▶ **PROBLEM 1**
Write out the Sri Lanka passage word for word, starting at the words "Gor toured the" and stopping after "not weapons systems.".
▶ **PROBLEM 2**
Pick up the account of the US envoy's visit to Sri Lanka after its last sentence and carry it on.

▶ **SUPPLIED PASSAGE**
⟨

The warship was American.

SLNS Gajabahu is a former United States Coast Guard cutter transferred to the Sri Lanka Navy. Sergio Gor stood on its deck alongside Rear Admiral Damian Fernando, the Navy Chief of Staff, on March 20. The US Embassy posted photographs. A fourth former Coast Guard cutter, the ex-Decisive, is crossing the Pacific for delivery. Once commissioned, it will be the fourth American-built vessel sailing under Sri Lankan command.

Five days before Gor boarded the cutter, ten American helicopters left Alabama for Sri Lanka. The US Government donated ten TH-57 Sea Ranger helicopters to the Sri Lanka Air Force under the Excess Defense Articles programme. They departed Port Mobile on March 15 and are expected to arrive on May 24. The TH-57 is a single-engine trainer. It carries no weapons. It is configured for pilot training, search-and-rescue, and disaster response. The same week that Sri Lanka rejected two American combat aircraft armed with eight anti-ship missiles, the United States shipped ten unarmed training helicopters to the same country. The armed jets were refused. The unarmed trainers were welcomed. The distinction is the relationship.

The symbolism extends to every element of the visit. Gor arrived March 19 and met President Dissanayake at the Presidential Secretariat. Discussions focused on strengthening bilateral ties and Sri Lanka’s position on the Middle East conflict. The envoy was in country when Dissanayake revealed the jet rejection to Parliament the following day. The visit continued without interruption.

Gor toured the Port of Colombo with the Sri Lanka Ports Authority Chairman. He posted on X that the port is a critical hub connecting South Asia to global markets and that the partnership is helping advance secure trade, support port efficiency, and protect supply chain integrity. The language was commercial, not military. The visit inspected loading cranes and container terminals, not weapons systems.

⟩

▶ **SUPPLIED DATA**
⟨

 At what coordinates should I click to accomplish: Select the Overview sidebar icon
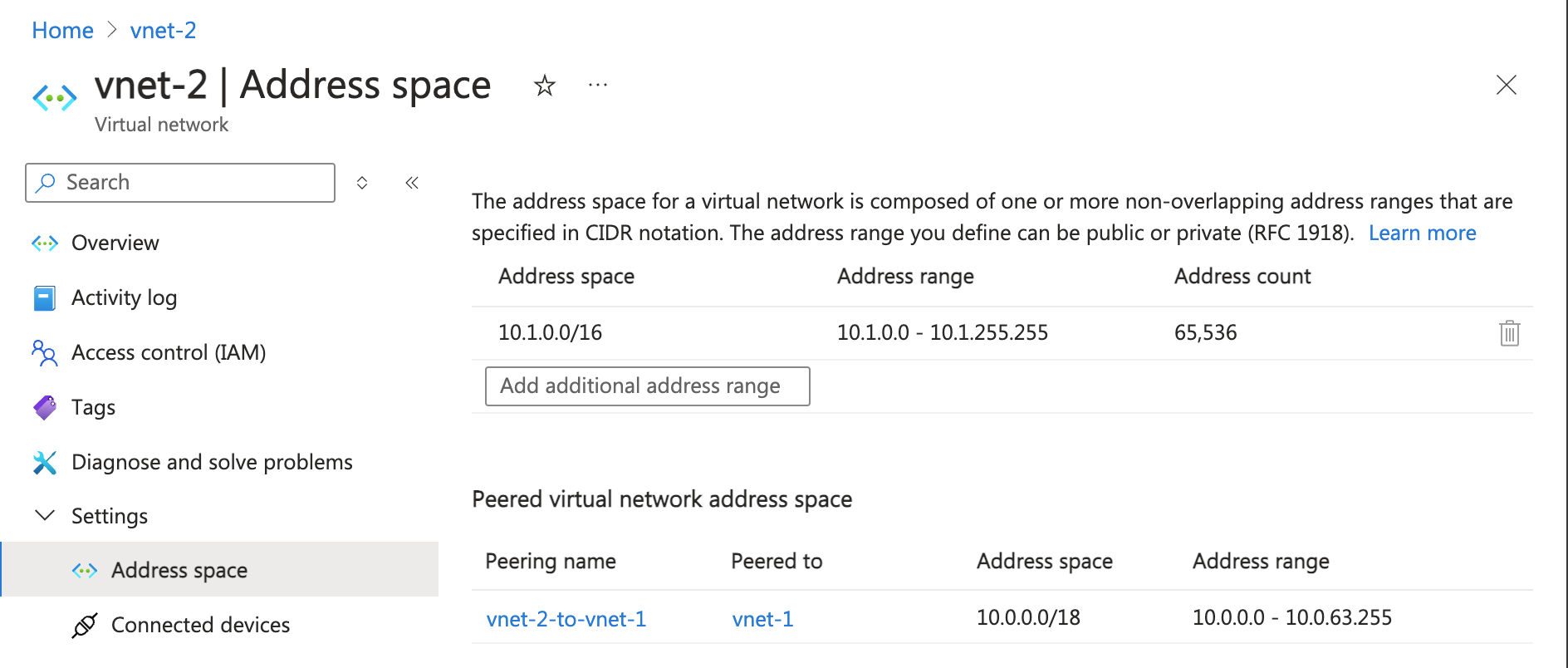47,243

⟩
⟨

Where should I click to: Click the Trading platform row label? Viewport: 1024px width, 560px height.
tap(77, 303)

⟩

▶ **EXERCISE RESPONSE 1**
Gor toured the Port of Colombo with the Sri Lanka Ports Authority Chairman. He posted on X that the port is a critical hub connecting South Asia to global markets and that the partnership is helping advance secure trade, support port efficiency, and protect supply chain integrity. The language was commercial, not military. The visit inspected loading cranes and container terminals, not weapons systems.

▶ **EXERCISE RESPONSE 2**
The State Department announced the trip as a five-day tour of Sri Lanka and Maldives focused on advancing cooperation in the Indian Ocean Region. The framing cited safeguarding sea lanes, securing ports, and reinforcing trade ties. Not one word about the jet rejection. Not one word about the IRIS Dena. Not one public expression of disappointment.

The contrast with Diego Garcia is instructive. Hours after Britain gave the US permission to use its Indian Ocean base for strikes, Iran launched two ballistic missiles at it. Sri Lanka refused permission. Sri Lanka was not attacked. The country that said yes became a target. The country that said no became a port visit.

There are no American military bases in Sri Lanka. The relationship operates through transferred equipment, training programmes, and economic partnership. Four Coast Guard cutters. Ten training helicopters. Zero combat aircraft. Zero bases. The architecture is visible: American-built capacity operating under Sri Lankan sovereignty. The alliance does not require a flag change. It requires the understanding that the country receiving the equipment decides how it is used.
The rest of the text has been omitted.